_Work instructions:_ Set down the line containing "Collapse the Tickets" and every line that follows it in the listing below, exactly as written and with nothing added.

---------- Data ----------

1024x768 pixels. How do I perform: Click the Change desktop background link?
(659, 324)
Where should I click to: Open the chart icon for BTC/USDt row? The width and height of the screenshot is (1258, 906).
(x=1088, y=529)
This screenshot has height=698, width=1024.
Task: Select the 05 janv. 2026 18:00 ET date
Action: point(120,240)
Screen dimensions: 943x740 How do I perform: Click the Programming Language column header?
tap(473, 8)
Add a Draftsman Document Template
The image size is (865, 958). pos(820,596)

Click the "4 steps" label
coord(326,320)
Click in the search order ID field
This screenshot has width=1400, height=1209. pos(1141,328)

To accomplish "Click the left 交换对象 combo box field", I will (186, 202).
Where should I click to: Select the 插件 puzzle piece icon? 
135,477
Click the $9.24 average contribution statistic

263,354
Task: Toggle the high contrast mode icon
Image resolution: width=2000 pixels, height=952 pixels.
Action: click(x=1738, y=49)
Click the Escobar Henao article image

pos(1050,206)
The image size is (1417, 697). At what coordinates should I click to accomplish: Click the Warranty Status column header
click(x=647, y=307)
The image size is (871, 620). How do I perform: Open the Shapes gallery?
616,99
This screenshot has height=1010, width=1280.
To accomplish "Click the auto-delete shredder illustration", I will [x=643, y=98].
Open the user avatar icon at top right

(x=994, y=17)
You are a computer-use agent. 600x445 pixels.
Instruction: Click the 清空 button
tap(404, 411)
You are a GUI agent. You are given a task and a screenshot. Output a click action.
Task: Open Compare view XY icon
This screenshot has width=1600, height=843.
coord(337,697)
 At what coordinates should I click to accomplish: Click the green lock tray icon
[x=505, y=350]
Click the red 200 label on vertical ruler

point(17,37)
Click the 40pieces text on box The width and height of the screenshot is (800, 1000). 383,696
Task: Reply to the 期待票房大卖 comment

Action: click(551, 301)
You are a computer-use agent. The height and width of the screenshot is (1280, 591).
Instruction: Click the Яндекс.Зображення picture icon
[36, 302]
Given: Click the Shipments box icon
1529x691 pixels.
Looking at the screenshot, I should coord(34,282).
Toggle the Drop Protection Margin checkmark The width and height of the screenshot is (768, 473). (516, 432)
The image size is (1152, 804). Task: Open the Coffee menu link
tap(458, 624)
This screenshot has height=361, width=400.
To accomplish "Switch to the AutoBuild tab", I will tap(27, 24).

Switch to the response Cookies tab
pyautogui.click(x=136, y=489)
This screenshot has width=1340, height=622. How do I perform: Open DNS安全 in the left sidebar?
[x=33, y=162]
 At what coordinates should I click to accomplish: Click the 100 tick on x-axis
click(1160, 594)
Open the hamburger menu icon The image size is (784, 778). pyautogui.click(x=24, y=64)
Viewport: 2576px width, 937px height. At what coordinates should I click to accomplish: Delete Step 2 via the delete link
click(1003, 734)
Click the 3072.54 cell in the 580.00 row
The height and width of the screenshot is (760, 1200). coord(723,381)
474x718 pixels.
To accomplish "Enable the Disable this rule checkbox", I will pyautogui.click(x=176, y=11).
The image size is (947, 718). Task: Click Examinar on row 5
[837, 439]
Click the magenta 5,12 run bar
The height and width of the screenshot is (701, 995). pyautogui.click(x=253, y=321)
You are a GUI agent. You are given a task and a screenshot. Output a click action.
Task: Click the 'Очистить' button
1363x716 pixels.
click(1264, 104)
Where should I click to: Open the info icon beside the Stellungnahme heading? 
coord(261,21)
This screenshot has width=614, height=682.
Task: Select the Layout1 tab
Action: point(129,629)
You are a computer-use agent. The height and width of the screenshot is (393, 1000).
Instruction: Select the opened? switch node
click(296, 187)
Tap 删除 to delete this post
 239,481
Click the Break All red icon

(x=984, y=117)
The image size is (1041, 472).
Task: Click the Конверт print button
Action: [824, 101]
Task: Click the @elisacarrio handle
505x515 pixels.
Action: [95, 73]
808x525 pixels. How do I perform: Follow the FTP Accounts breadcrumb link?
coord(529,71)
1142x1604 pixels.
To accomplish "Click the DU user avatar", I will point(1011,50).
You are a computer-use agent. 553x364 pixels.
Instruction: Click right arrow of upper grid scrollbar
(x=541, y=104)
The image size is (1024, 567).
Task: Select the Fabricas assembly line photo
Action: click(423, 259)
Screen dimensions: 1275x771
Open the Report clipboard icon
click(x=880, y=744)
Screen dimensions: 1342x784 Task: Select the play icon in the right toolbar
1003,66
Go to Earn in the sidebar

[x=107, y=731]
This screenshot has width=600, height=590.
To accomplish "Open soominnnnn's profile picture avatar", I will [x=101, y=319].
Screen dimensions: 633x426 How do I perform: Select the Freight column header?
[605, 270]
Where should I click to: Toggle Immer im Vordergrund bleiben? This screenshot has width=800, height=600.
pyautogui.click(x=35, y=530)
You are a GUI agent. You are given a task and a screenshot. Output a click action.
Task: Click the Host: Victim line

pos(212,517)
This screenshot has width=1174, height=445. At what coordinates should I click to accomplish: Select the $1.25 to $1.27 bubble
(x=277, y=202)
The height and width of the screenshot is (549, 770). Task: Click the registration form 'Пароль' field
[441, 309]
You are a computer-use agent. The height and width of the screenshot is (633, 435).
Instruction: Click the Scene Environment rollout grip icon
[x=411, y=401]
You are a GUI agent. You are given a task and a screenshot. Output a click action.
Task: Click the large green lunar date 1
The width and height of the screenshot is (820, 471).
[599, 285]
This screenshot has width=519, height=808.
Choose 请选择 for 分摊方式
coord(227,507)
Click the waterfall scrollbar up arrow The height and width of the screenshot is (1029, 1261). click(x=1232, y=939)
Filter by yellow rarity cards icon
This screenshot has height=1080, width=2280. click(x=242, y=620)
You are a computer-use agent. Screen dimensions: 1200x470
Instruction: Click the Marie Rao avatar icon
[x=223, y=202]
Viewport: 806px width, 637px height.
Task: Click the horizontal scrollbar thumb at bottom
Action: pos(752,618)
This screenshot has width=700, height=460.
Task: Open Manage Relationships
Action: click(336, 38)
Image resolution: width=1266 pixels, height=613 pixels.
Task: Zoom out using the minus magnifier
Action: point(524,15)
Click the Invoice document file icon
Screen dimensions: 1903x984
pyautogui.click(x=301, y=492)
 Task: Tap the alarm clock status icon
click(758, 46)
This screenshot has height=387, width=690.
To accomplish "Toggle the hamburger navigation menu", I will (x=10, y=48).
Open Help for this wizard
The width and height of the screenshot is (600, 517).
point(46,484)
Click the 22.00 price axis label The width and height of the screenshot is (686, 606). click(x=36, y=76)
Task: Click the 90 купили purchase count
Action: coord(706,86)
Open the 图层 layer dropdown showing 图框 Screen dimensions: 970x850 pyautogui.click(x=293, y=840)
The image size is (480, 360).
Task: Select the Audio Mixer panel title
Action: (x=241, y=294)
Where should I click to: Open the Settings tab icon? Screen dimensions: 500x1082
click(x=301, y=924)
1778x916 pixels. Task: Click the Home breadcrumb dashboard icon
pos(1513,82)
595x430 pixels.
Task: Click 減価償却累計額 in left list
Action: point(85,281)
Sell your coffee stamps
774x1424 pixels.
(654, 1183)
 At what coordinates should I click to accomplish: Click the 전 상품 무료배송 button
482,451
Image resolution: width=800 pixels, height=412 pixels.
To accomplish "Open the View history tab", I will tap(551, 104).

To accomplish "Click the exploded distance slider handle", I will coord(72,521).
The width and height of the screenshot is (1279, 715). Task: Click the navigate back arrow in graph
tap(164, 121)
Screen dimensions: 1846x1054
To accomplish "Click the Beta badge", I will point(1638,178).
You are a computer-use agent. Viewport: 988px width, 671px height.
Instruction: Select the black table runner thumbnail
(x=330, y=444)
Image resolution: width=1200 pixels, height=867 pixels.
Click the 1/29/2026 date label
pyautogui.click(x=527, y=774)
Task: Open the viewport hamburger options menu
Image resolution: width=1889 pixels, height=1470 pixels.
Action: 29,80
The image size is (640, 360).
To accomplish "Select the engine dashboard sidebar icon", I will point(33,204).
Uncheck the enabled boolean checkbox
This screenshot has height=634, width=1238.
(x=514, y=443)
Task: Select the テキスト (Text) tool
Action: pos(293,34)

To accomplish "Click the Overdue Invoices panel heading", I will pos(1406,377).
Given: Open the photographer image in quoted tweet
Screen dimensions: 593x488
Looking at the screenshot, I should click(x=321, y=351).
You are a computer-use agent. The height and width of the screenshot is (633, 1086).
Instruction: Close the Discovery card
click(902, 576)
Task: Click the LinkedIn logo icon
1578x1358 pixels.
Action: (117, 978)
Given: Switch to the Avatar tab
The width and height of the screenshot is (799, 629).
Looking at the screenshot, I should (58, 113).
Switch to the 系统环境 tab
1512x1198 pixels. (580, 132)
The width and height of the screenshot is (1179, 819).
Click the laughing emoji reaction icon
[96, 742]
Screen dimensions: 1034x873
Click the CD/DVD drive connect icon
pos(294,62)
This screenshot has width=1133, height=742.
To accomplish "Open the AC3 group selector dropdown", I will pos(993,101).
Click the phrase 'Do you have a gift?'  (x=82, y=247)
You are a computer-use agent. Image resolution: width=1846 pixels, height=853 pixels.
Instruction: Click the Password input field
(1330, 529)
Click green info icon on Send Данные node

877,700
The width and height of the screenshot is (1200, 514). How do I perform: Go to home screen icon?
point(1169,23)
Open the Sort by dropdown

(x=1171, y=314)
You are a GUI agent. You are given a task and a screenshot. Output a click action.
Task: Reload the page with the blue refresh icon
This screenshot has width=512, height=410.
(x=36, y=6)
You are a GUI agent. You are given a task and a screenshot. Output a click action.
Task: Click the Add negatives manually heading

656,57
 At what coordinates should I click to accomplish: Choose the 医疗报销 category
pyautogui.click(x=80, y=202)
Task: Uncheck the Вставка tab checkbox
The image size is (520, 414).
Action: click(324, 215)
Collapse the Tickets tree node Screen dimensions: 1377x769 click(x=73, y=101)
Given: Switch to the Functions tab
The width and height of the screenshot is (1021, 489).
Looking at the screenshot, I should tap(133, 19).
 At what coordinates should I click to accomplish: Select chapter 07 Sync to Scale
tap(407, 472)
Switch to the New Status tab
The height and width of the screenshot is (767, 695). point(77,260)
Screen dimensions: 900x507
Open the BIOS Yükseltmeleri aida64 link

----------

_Finished exercise:_
Collapse the Tickets tree node Screen dimensions: 1377x769 click(x=73, y=101)
Given: Switch to the Functions tab
The width and height of the screenshot is (1021, 489).
Looking at the screenshot, I should tap(133, 19).
 At what coordinates should I click to accomplish: Select chapter 07 Sync to Scale
tap(407, 472)
Switch to the New Status tab
The height and width of the screenshot is (767, 695). point(77,260)
Screen dimensions: 900x507
Open the BIOS Yükseltmeleri aida64 link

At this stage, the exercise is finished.